Source material:
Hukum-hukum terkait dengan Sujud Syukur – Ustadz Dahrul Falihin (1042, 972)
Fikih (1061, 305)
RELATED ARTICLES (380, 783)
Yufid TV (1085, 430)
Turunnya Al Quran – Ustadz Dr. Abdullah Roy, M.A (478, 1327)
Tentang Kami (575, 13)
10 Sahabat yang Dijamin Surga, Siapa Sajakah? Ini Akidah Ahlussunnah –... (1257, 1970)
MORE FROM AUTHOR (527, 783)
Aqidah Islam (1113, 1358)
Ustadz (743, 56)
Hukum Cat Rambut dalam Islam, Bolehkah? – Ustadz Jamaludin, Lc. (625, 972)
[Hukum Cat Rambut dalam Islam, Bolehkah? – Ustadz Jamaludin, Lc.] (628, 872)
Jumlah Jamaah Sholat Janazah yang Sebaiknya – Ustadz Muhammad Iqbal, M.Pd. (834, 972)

Prompt:
Beginning with the line containing "Tentang Kami (575, 13)" in the material above, copy every line exactly until you have copied the line containing "[Hukum Cat Rambut".

Problem solution:
Tentang Kami (575, 13)
10 Sahabat yang Dijamin Surga, Siapa Sajakah? Ini Akidah Ahlussunnah –... (1257, 1970)
MORE FROM AUTHOR (527, 783)
Aqidah Islam (1113, 1358)
Ustadz (743, 56)
Hukum Cat Rambut dalam Islam, Bolehkah? – Ustadz Jamaludin, Lc. (625, 972)
[Hukum Cat Rambut dalam Islam, Bolehkah? – Ustadz Jamaludin, Lc.] (628, 872)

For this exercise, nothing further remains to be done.